The terrestrial vegetation releases a large variety of volatile organic compounds that constitute complex olfactory environments (odorscapes). These volatile plant compounds (VPC) play major roles as infochemicals mediating the interactions between organisms. Insects for instance extract from their odorscapes cues essential for their reproduction. Mate or host-plant finding behaviors are largely based on the perception of specific odor signals by their sensory system. There is conclusive evidence that the specialized receptors that detect the behavior-relevant odorants are sensitive to odor background. With the growing likelihood of a rapidly changing environment due to the anthropogenic emissions of greenhouse gases, the composition of future odorscapes in agro-ecosystems will largely depend on the sensitivity of VPC production to single or combined component(s) of global climatic change. Yet, the impacts of such predicable profound changes in odorscapes on insect olfaction have not been properly evaluated. Our project aims at:

1) evaluating qualitatively and quantitatively the effects of major environmental change components on metabolic pathways and emission of VPCs by crop and companion plants in two ecosystems representative of dry and humid temperate agro-ecosystems;

2) analyzing the effects of the altered odorscapes on olfaction of herbivorous insects at gene, neural coding and behavior levels.

We will analyze the volatile emissions from plants associated in mini ecosystems typical for two different climatic conditions present in France: a dry temperate climate (DT) and a humid temperate climate (HT). Each mini ecosystem will consist of a cultivated plant (corn), a tree (poplar for HT or oak for DT) and a weed which will be grown in controlled conditions under CO₂, O₃, drought and temperature levels representative of global change. The effects of growing conditions on the main metabolic pathways involved in the production of VPCs will be analyzed. We expect that the volatile emissions from DT and HT under elevated global change factors will affect female choices for oviposition sites and male responses to sex pheromone. Thus, we will identify the natural emissions in two growing conditions, measure the response of insects and reconstitute behaviorally effective modified odorscapes HTO and DTO. The effects of HTO and DTO and their major components on olfactory coding within the antennae and the primary olfactory centres, the antennal lobes, will be investigated. The ability of insects to adapt their behavior to changes in their sensory environment will be evaluated by investigating behavioral plasticity. The effects of long-term exposure to reconstituted odorscapes on the expression of olfactory genes within the antennae will then be tested.
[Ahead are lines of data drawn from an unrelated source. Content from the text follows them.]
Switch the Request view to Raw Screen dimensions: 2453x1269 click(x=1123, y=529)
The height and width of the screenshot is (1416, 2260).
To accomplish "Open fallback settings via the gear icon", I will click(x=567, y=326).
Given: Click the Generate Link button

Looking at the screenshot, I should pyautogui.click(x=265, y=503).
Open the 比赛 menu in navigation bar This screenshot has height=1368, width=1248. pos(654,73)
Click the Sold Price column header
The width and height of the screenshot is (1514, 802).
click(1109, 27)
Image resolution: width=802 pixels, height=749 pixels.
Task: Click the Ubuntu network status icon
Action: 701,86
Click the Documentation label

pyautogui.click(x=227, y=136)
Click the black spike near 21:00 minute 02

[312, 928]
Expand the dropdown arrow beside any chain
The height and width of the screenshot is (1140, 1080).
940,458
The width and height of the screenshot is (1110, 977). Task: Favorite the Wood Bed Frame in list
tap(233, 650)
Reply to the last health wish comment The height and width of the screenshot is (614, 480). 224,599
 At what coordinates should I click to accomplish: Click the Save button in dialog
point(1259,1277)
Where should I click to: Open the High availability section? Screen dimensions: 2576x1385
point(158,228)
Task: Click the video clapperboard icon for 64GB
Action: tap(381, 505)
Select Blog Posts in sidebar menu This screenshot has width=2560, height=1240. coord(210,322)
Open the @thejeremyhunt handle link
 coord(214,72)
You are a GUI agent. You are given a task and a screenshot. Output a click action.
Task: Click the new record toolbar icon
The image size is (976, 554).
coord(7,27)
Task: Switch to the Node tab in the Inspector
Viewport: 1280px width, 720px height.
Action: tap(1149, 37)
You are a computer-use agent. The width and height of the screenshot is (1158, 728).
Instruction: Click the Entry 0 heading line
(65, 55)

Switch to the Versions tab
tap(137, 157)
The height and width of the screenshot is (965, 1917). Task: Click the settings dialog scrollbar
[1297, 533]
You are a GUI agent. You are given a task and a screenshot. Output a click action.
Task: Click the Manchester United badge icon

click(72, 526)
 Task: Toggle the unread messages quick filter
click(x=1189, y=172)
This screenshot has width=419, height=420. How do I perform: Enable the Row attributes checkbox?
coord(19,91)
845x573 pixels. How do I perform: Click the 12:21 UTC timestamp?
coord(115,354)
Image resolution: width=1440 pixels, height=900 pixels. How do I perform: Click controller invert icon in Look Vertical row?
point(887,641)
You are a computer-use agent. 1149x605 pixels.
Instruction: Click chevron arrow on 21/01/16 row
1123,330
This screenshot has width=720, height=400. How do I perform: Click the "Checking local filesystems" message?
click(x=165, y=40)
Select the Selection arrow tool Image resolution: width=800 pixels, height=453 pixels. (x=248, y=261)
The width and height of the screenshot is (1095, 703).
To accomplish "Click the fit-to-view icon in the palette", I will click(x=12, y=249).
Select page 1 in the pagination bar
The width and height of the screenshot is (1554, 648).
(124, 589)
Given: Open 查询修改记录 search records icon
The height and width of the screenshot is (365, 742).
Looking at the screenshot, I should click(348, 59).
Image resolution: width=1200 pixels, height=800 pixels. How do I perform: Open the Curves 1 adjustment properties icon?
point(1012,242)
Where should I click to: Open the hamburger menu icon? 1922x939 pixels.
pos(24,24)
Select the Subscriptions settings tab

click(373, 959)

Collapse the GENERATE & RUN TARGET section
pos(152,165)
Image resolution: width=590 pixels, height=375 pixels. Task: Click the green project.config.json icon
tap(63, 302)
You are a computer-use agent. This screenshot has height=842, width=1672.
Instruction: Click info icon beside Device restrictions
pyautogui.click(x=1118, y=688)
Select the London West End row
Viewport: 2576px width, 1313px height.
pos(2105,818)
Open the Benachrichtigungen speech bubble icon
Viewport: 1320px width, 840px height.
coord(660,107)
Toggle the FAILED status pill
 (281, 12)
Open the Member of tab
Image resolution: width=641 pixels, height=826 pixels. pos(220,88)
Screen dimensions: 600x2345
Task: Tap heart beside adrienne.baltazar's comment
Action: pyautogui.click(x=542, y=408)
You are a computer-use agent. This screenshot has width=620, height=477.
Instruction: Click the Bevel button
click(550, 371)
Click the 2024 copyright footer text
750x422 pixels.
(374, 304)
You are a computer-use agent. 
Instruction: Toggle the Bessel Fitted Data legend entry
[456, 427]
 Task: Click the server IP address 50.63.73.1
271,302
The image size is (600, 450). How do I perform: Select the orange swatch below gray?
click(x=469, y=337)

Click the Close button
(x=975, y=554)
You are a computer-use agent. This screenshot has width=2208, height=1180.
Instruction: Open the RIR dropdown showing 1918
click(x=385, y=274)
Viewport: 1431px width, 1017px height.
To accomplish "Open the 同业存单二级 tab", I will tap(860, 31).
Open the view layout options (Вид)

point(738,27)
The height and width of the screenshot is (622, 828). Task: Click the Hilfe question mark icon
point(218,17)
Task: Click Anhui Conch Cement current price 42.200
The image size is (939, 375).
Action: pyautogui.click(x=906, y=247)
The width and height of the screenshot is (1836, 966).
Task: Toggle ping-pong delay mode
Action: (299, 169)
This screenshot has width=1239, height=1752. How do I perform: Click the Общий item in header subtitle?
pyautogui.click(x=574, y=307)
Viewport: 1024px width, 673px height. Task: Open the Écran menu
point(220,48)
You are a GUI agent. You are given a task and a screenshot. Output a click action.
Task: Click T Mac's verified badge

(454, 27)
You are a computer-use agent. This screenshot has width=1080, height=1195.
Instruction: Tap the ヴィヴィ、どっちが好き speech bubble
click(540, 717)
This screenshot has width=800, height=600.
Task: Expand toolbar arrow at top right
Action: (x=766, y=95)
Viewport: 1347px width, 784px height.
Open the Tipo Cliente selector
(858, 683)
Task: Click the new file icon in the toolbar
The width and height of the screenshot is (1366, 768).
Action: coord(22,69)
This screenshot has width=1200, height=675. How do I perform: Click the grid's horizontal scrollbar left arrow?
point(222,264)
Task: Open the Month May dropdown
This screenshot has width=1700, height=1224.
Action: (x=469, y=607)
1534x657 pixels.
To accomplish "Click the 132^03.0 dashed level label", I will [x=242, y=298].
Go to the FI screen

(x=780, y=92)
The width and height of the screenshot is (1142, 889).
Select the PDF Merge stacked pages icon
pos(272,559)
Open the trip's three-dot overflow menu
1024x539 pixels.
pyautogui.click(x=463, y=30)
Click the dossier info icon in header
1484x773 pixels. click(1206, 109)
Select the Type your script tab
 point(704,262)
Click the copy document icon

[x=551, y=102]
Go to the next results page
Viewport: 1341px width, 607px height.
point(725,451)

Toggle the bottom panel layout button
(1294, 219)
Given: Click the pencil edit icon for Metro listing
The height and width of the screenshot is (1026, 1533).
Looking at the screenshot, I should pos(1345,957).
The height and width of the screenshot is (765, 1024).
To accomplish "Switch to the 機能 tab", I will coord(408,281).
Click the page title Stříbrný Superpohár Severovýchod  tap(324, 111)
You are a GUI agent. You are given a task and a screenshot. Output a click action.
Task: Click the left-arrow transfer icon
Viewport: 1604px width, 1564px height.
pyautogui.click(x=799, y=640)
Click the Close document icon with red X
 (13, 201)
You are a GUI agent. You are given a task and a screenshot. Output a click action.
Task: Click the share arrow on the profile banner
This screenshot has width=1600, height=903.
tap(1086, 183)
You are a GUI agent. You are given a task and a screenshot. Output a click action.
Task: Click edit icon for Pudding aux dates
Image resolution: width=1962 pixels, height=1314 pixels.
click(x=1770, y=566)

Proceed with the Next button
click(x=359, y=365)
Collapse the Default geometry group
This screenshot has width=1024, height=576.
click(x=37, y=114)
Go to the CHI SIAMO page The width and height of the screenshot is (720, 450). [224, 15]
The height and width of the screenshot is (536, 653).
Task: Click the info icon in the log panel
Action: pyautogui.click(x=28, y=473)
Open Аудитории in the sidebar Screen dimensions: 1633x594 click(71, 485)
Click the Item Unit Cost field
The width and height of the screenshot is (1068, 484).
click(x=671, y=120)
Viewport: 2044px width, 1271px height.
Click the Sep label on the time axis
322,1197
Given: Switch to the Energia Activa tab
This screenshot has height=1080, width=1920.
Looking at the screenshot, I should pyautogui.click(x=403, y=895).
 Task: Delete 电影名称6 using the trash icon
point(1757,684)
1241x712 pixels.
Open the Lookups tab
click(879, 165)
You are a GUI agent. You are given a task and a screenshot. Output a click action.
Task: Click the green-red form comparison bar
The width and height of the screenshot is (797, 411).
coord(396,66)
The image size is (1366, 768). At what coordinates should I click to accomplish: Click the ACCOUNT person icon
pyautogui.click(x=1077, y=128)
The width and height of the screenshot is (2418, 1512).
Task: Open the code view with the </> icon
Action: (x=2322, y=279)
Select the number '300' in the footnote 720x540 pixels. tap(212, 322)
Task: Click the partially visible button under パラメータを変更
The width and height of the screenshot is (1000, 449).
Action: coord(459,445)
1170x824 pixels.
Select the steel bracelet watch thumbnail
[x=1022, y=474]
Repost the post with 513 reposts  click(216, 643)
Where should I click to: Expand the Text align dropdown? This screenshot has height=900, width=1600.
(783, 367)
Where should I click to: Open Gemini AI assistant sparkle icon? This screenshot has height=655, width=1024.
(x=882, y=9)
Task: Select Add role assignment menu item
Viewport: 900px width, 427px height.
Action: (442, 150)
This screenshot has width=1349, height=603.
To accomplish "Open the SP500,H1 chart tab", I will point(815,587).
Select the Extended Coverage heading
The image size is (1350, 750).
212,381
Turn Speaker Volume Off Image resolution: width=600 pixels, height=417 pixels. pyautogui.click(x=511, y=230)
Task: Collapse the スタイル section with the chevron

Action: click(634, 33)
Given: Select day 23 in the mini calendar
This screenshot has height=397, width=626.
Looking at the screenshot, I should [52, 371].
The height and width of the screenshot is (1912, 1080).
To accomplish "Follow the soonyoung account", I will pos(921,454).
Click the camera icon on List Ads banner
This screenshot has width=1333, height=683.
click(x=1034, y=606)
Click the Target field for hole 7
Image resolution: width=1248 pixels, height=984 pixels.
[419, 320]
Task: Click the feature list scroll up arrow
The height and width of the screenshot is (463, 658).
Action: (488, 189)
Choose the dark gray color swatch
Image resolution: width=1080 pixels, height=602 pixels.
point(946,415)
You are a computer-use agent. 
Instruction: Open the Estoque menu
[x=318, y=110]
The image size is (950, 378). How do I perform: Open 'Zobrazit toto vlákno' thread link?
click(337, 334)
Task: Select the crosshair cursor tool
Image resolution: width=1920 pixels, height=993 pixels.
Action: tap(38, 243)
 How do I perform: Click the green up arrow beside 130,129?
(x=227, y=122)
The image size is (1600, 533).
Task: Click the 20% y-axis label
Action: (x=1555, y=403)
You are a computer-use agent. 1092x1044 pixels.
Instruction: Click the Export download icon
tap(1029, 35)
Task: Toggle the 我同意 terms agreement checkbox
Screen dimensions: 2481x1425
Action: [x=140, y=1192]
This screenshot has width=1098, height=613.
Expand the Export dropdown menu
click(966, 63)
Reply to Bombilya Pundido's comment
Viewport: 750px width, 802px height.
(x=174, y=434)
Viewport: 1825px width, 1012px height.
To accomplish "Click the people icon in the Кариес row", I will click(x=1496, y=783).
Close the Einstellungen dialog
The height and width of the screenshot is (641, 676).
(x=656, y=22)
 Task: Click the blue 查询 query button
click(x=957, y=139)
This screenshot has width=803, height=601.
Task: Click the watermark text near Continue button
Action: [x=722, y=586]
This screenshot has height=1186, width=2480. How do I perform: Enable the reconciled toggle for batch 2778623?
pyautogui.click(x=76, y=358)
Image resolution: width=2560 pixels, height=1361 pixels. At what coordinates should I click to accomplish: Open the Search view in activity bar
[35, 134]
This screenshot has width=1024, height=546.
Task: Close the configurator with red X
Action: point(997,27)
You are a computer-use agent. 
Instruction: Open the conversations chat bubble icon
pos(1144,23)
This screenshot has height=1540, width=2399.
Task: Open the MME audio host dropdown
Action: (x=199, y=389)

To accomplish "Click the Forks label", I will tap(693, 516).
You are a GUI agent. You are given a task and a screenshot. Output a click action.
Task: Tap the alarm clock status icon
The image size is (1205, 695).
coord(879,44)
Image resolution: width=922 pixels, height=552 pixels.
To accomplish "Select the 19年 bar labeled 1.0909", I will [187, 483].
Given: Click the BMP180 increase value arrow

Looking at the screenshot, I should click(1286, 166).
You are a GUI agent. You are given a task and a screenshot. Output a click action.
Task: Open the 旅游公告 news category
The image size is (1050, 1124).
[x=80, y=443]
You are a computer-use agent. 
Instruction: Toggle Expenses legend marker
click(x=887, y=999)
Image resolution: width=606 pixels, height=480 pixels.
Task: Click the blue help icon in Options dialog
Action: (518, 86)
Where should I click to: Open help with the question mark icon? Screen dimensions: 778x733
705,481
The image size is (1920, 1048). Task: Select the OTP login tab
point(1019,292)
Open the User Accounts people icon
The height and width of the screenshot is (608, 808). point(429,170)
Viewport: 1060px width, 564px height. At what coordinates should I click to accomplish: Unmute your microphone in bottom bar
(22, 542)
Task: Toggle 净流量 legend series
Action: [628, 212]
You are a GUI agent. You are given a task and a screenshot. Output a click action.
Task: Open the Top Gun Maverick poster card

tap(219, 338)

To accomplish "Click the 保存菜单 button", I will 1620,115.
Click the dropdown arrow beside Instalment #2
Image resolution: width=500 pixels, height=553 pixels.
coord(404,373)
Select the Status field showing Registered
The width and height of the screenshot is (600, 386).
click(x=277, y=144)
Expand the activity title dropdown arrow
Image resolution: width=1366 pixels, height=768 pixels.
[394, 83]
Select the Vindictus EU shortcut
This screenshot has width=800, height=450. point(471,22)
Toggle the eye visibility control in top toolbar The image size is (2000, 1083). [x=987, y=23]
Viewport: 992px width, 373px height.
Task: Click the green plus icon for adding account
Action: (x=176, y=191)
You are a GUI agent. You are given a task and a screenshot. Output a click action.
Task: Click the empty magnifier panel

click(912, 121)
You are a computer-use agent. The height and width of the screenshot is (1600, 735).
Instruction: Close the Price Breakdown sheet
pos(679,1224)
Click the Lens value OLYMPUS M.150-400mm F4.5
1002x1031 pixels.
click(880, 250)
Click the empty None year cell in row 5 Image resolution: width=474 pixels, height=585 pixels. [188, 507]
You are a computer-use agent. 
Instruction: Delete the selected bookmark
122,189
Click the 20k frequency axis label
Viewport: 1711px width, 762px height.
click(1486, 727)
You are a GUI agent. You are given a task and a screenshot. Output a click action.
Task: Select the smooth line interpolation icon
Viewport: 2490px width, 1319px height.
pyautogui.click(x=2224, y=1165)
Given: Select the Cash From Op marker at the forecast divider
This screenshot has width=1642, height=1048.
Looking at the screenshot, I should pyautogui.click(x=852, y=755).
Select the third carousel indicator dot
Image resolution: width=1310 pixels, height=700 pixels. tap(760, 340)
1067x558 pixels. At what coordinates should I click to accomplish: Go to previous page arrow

Our project will lead to a deeper understanding of the vulnerability to environmental changes of information exchanges inside agro-ecosystems, of the adaptive capacities of plants and insects to global changes and of their potential consequences for the functioning of agro-ecosystems. The expected results will contribute to a better predictability of the evolution of agro-ecosystems under anthropogenic influence and will also have an impact on applied aspects, taking into account that pheromones and plant odorants are used as alternative control measures for insecticides.